Il Consiglio Regionale del Piemonte ha approvato il Cresci Piemonte, il disegno di legge che dimezza i tempi di approvazione delle varianti urbanistiche e semplifica le procedure per accelerare lo sviluppo economico regionale. Un provvedimento che arriva al termine di un percorso articolato nelle Commissioni, con il coinvolgimento della maggioranza e della minoranza, degli enti locali e delle associazioni di categoria. Nel corso dell’iter sono stati presentati e recepiti emendamenti migliorativi che hanno ulteriormente definito criteri e ambito di applicazione della norma, rafforzandone l’impianto e la sostenibilità.
«Siamo la prima Regione d’Italia a dotarci di una legge di questo tipo: con il Cresci Piemonte manteniamo un impegno e diamo una nuova velocità agli investimenti in Piemonte perché dimezziamo i tempi di approvazione delle varianti urbanistiche, riduciamo i costi e la burocrazia con procedure semplificate che ci consentono di spendere velocemente e bene i fondi europei. In questo modo diamo attuazione a quella che secondo noi è la corretta attuazione delle competenze urbanistiche con la Regione che deve avere un ruolo di controllo e non di ingerenza nelle scelte urbanistiche degli enti locali, inserendosi a pieno titolo nel percorso iniziato nel 2013 che assegna alla alla Regione compiti di coordinamento e controllo ma lascia ai Comuni autonomia, nel rispetto delle norme» dichiara il presidente della Regione Piemonte Alberto Cirio.
«È una legge che nasce dal confronto – sottolinea l’assessore regionale all’Urbanistica Marco Gallo –. Abbiamo ascoltato le osservazioni dei gruppi consiliari, del Comune di Torino, di Ance e Anci e degli stakeholder del territorio.

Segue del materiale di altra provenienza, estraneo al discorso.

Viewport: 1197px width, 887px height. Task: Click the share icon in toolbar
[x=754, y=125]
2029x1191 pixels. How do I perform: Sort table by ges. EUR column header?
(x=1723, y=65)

Il testo approvato oggi è il risultato di questo lavoro condiviso: una risposta concreta a un’esigenza reale di Comuni e imprese».

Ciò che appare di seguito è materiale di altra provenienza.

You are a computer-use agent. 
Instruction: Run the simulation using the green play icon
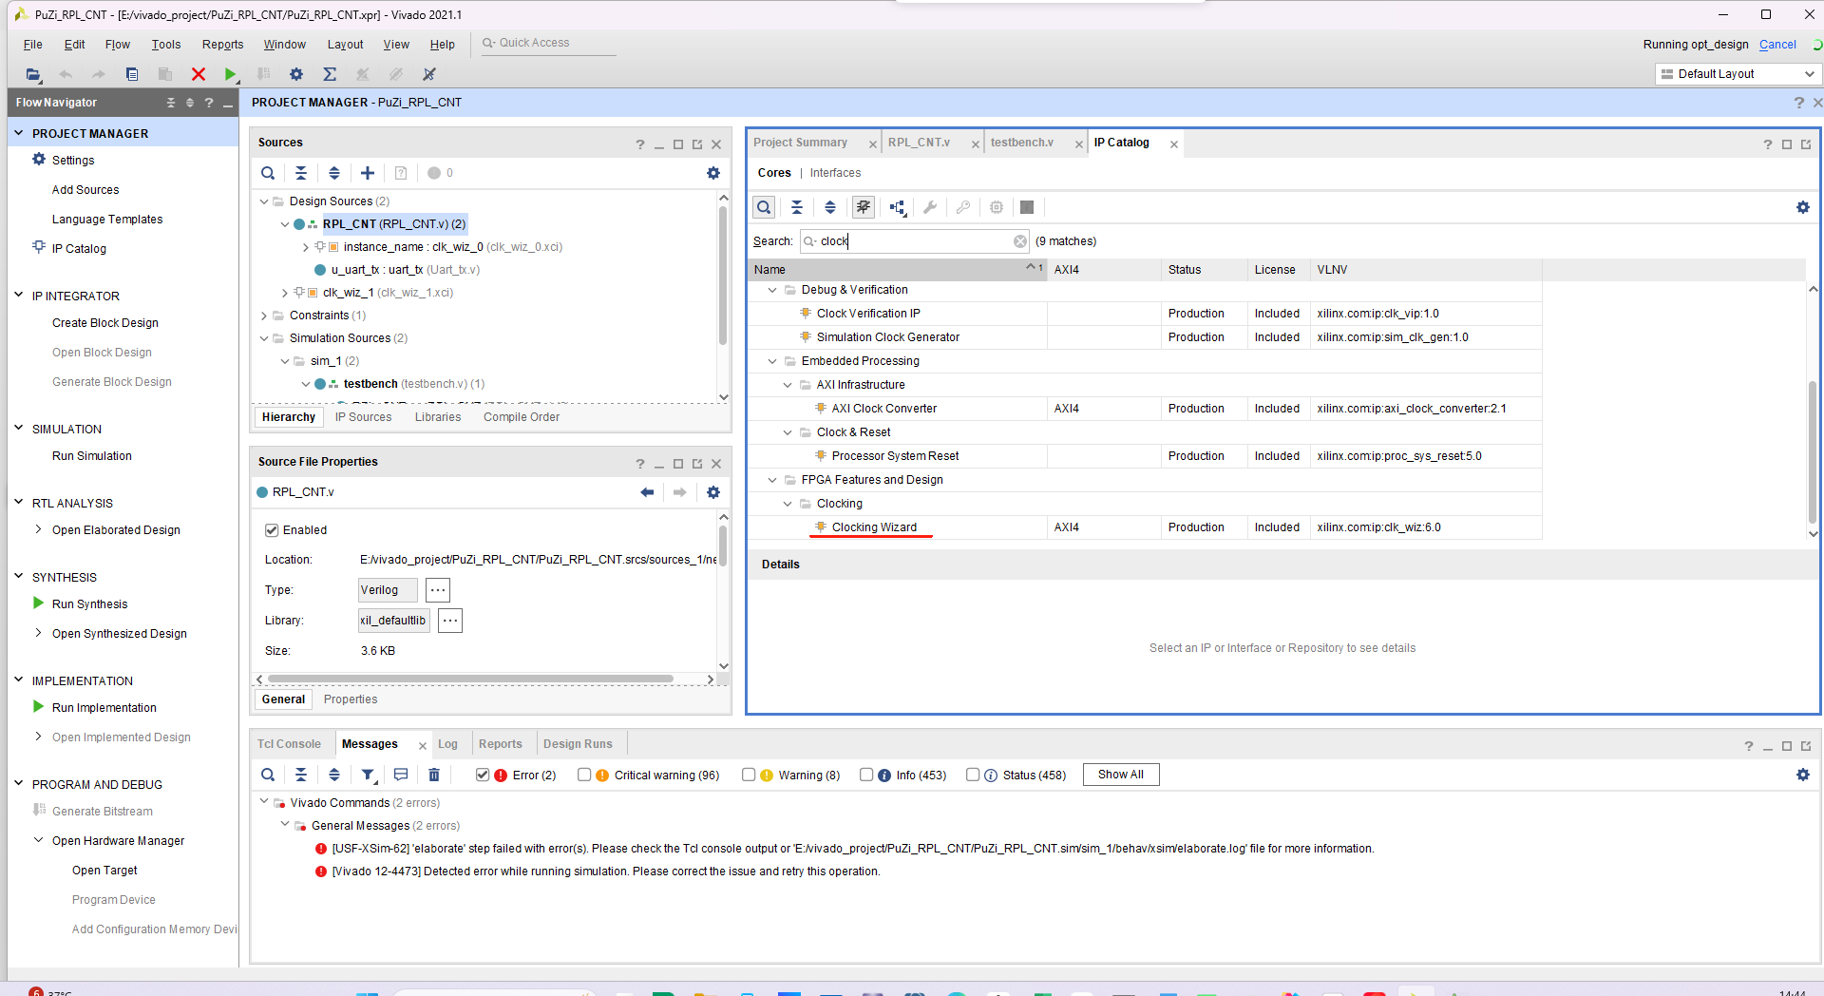tap(230, 74)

«Non stiamo riducendo le garanzie - evidenziano il presidente Cirio e l’assessore Gallo – ma intervenendo in modo mirato sulle procedure di variante agli strumenti urbanistici, dimezzando i tempi delle conferenze, sia per i progetti finanziati con fondi europei, statali e regionali, compreso il PNRR, sia per gli interventi privati riconosciuti di interesse strategico regionale».
Per le varianti strutturali i termini delle due conferenze vengono ridotti fino a 30 e 45 giorni, per le varianti semplificate viene introdotta una scansione procedimentale più rapida e coordinata, con tempi certi anche per la Valutazione Ambientale Strategica. Un emendamento della Giunta ha definito in modo puntuale i criteri per qualificare gli interventi di interesse strategico regionale: investimenti privati superiori ai 5 milioni di euro, incremento occupazionale di almeno il 10% e non meno di 20 addetti, oppure almeno 100 addetti in caso di nuovi insediamenti. Parametri stringenti, che legano l’accelerazione urbanistica a ricadute occupazionali reali e misurabili. «Abbiamo voluto criteri chiari – prosegue l’assessore – perché questo non è uno strumento generico di semplificazione, ma una leva per sostenere progetti che producano sviluppo concreto, stabile e qualificato».
Per attuare la legge si prevede già quest’anno uno stanziamento iniziale di 400mila euro e 500mila euro per ciascuno degli anni 2027 e 2028 per finanziare le varianti urbanistiche, con priorità ai Comuni sotto i 5.000 abitanti. «I piccoli Comuni spesso non dispongono delle risorse tecniche per affrontare procedure complesse – spiega Gallo –. Con il Cresci Piemonte li mettiamo nelle condizioni di cogliere opportunità di investimento che altrimenti rischierebbero di andare altrove».
Per la Città di Torino e i capoluoghi di provincia viene inoltre istituita una cabina di regia interistituzionale per gestire in modo più efficiente le varianti generali ai Piani regolatori o la redazione di nuovi PRG, con il dimezzamento dei tempi della seconda conferenza di pianificazione. Inoltre è stata disposta la riduzione da 30 a 15 giorni dei termini di convocazione della prima seduta della seconda conferenza di servizi. Le disposizioni resteranno in vigore fino al 31 dicembre 2030, con un sistema di monitoraggio e una relazione periodica al Consiglio regionale sull’attuazione e sui risultati ottenuti. «È una norma temporanea e misurabile – conclude Gallo – pensata per intercettare al meglio le opportunità legate ai fondi europei e nazionali e per dare una risposta immediata alle imprese che vogliono investire in Piemonte. Oggi compiamo un passo concreto per rendere il nostro territorio più attrattivo, moderno ed efficiente».